What sample size does this approach require to maintain rigour and depth of analysis?

Depending on the size of the project and depth of perspective desired, Old Fire Station, Oxford, recommend a minimum of five to fifteen stories that reflect a breadth of perspectives. They once collected 32 stories on a project, but found this sample presented challenges in terms of analysis and increased the cost of the evaluation. 

How important is anonymity and how do you mitigate against the ethical implications around ‘story appropriation’?

Anonymity is an important part of the Storytelling approach. Knowing people aren’t identifiable from their stories can help people to speak more openly about their experience. The editing process is key to ensure stories remain as anonymous as possible. Sarah Cassidy at Arts at the Old Fire Station, Oxford, stressed that they explain to storytellers prior to participation that anonymity can’t always be guaranteed when stories are familiar to their peers, colleagues or friends, but that they are written in a way to ensure they are not publicly identifiable. Storytellers always have the final say about whether their story is included for analysis and storytellers always have final editing rights.
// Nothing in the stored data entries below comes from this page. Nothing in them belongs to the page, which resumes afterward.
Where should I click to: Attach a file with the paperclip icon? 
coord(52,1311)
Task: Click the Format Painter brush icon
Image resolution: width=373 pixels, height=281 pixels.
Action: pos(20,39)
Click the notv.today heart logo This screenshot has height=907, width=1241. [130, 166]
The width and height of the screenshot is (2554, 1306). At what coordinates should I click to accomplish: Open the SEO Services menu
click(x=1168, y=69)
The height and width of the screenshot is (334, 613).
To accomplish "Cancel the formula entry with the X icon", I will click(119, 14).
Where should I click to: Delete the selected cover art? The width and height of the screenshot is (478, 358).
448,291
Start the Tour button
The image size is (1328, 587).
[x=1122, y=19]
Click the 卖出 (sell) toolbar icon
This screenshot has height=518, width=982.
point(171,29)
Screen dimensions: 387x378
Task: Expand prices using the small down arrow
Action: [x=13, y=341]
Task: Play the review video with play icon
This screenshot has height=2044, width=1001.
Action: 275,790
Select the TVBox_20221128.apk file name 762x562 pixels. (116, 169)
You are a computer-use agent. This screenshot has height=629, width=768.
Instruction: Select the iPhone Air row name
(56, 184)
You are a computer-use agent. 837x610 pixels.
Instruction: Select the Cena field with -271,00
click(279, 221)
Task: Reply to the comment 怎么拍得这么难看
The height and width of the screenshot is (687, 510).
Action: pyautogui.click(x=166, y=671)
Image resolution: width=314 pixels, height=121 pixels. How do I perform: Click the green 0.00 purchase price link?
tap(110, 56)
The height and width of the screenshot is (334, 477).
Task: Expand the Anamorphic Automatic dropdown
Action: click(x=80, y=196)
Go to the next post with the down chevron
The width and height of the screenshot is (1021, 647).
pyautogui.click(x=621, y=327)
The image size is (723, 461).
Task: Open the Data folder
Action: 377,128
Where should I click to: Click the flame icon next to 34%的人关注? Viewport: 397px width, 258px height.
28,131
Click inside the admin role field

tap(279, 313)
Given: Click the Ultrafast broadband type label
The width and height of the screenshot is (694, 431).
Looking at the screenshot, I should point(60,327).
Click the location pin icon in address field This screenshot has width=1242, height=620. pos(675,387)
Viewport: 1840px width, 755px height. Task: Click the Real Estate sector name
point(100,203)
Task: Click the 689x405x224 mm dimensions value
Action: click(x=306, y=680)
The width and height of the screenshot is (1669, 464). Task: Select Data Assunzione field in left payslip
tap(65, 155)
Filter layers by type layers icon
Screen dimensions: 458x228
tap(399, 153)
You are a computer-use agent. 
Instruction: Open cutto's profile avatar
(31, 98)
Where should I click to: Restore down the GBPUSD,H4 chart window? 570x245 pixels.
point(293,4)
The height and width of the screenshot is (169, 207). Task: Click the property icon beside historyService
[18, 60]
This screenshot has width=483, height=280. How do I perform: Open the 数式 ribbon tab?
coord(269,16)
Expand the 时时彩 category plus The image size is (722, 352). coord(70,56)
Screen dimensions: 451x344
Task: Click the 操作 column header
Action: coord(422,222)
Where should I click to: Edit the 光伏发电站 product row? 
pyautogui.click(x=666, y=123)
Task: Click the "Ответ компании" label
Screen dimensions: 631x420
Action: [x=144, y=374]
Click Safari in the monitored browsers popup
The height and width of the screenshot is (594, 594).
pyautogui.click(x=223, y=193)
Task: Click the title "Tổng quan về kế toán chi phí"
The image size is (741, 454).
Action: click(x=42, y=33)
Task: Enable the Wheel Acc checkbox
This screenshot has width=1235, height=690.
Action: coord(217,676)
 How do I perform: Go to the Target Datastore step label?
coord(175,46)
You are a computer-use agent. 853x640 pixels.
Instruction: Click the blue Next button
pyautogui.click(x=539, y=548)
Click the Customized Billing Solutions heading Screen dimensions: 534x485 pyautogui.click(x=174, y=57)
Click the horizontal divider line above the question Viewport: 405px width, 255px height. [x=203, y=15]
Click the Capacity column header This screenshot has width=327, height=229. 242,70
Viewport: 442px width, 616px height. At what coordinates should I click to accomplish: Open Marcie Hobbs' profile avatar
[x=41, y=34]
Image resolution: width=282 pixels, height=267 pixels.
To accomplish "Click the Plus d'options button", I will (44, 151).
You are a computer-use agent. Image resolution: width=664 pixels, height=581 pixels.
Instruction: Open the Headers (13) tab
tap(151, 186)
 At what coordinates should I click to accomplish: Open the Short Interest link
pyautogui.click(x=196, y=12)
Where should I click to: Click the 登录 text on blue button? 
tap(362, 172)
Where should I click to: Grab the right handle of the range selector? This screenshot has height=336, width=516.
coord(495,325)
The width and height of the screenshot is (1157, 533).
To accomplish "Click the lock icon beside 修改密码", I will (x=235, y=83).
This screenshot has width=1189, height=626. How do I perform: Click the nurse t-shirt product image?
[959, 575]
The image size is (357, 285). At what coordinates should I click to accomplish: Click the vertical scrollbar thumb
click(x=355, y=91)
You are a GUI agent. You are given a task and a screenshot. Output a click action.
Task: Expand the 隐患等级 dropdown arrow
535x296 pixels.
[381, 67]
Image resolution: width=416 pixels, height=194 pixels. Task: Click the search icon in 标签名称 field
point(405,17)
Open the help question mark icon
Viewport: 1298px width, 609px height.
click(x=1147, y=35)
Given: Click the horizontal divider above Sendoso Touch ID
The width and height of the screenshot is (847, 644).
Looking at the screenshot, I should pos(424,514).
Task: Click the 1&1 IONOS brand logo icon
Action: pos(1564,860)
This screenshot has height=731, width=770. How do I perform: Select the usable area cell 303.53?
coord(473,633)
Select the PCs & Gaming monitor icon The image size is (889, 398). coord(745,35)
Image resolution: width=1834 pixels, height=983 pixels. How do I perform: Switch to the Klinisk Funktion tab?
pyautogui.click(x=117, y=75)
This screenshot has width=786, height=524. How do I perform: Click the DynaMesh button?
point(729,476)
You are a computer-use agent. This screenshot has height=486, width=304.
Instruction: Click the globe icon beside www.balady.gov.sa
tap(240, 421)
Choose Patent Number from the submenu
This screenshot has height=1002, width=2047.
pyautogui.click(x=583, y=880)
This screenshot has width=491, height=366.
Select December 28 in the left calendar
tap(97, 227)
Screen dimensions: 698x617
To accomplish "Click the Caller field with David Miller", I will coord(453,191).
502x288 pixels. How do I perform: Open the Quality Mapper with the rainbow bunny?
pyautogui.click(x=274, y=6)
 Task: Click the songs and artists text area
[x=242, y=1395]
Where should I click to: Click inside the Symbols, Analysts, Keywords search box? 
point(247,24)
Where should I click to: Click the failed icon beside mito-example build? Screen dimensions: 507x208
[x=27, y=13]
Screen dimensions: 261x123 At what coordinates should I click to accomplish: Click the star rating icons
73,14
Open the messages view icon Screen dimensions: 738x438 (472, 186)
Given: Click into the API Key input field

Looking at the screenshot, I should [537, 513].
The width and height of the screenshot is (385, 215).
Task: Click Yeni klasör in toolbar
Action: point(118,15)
Storytellers always sign off their story before it is read by anyone other than the writer. 

New visions for the Theory of Change: Provocations

One of the strongest themes that arose in conversation with Chris Roll from 64 Million Artists was the need to re-envision the tools used to support project planning and evaluation. In particular Chris commented on the process of designing a project’s Theory of Change for co-created projects. The Theory of Change is a document testing assumptions around how the project is supposed to work and the process needed to achieve the desired results and is also sometimes called Logic Model. Simply put a Theory of Change explores the assumed theory behind the change. Chris challenged the linearity of most theories of change (If X… then Y) and said often these sorts of tools neither capture the context behind a programme nor what brings about the change. This missing component, often called the ‘Mechanism of Change’, is a vital but often overlooked component of the Theory of Change. Here are some provocations which arose following our conversations with the four interviewees: 

What if the Theory of Change was not a linear sequence of causes and effects but a ‘messier’ cycle where project partners can engage at different phases, and where co-creation is embedded at every stage?

And therefore could the social value be assessed throughout the project rather than only at the end?

What if there was social impact in the process of finding resources for the project as well as embedded in its outcomes? 

What if we built capacity among our community partners by helping them to access resources? 

Who holds the processes? How do you open up those processes to make them democratic at every level?

How do you contract with your community members?

Is the decision making ethical and transparent at every stage?